One of the problems is that programmers are not very good at writing tests.
They are much more likely to test "happy path" scenarios. Steve McConnell
reports in Code Complete that mature testing organizations have 5 times more
dirty tests than clean tests, while immature testing organizations write 5
clean tests for every dirty test.

Another big problem is that unit tests are never going to show you that your
software blows. Only user testing can find that.

If you want to ship good software, I think you need to do a combination of
code reviews, unit tests, system tests, user studies, and manual testing.
Different organizations will find a balance that works for them.

That last is a key point. I like writing tests, but I hate the dogmatism that
if you're not writing tests you're doing it wrong. Obviously, good software
has been written without tests, and buggy crap has been fully TDD'ed. In the
end, the team matters more than the methodology.

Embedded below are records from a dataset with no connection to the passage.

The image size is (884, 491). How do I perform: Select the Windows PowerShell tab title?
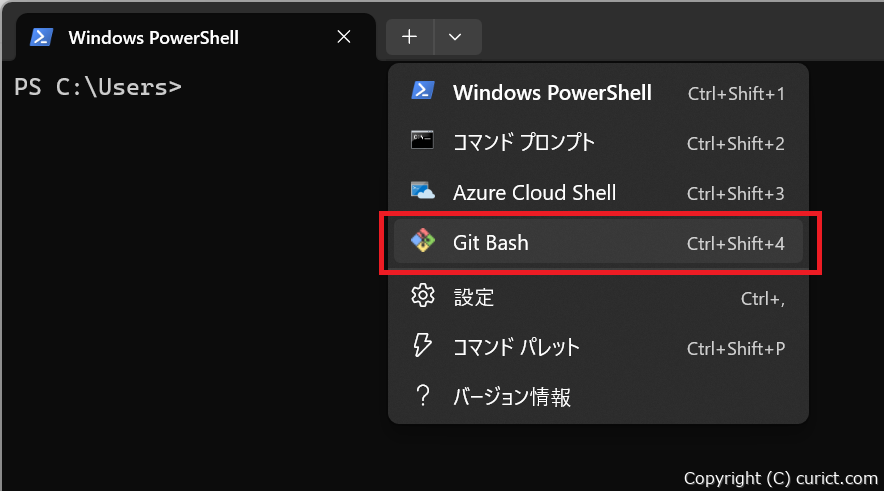[153, 38]
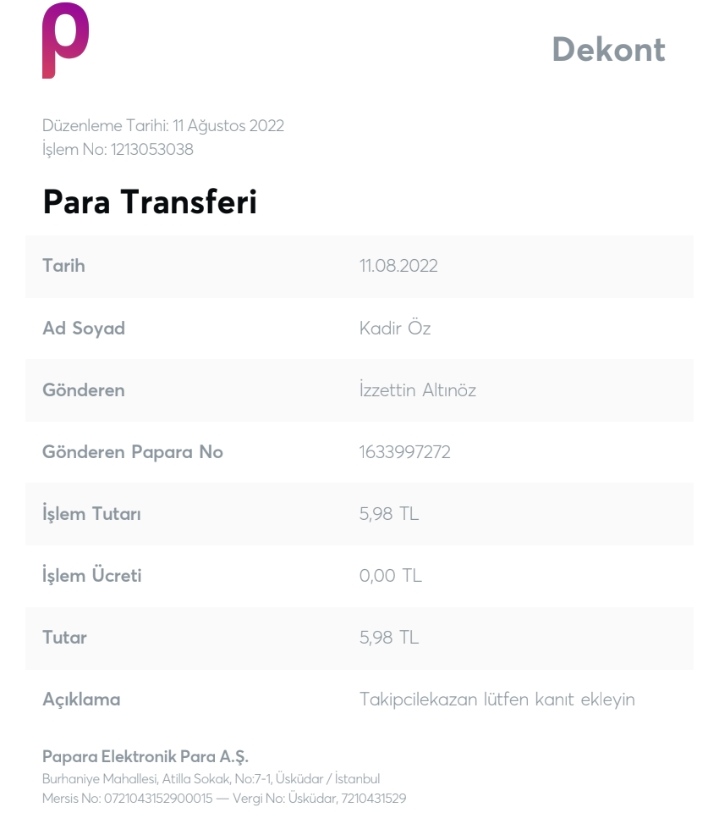Click the Tarih row label

coord(64,266)
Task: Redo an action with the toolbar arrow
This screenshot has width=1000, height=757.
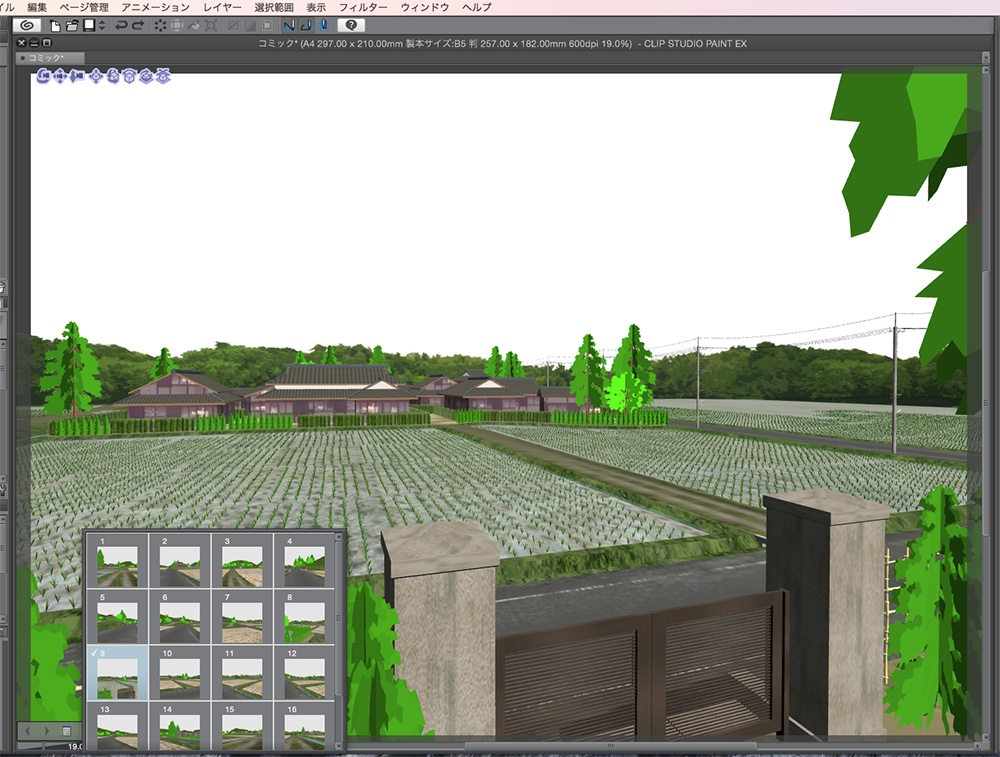Action: 137,25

[http://www.scribd.com/doc/8585284/Testing-is-Overrated-
Hando...](http://www.scribd.com/doc/8585284/Testing-is-Overrated-Handout)
<http://www.scribd.com/doc/8585444/Testing-is-Overrated>

------
Ramone
The article misses an important point: People who've done TDD know that it is
the easiest/fastest way to unit-test. Few aspects of programming are more
painful than trying to unit test code after the fact, especially if it was
written without testing in mind.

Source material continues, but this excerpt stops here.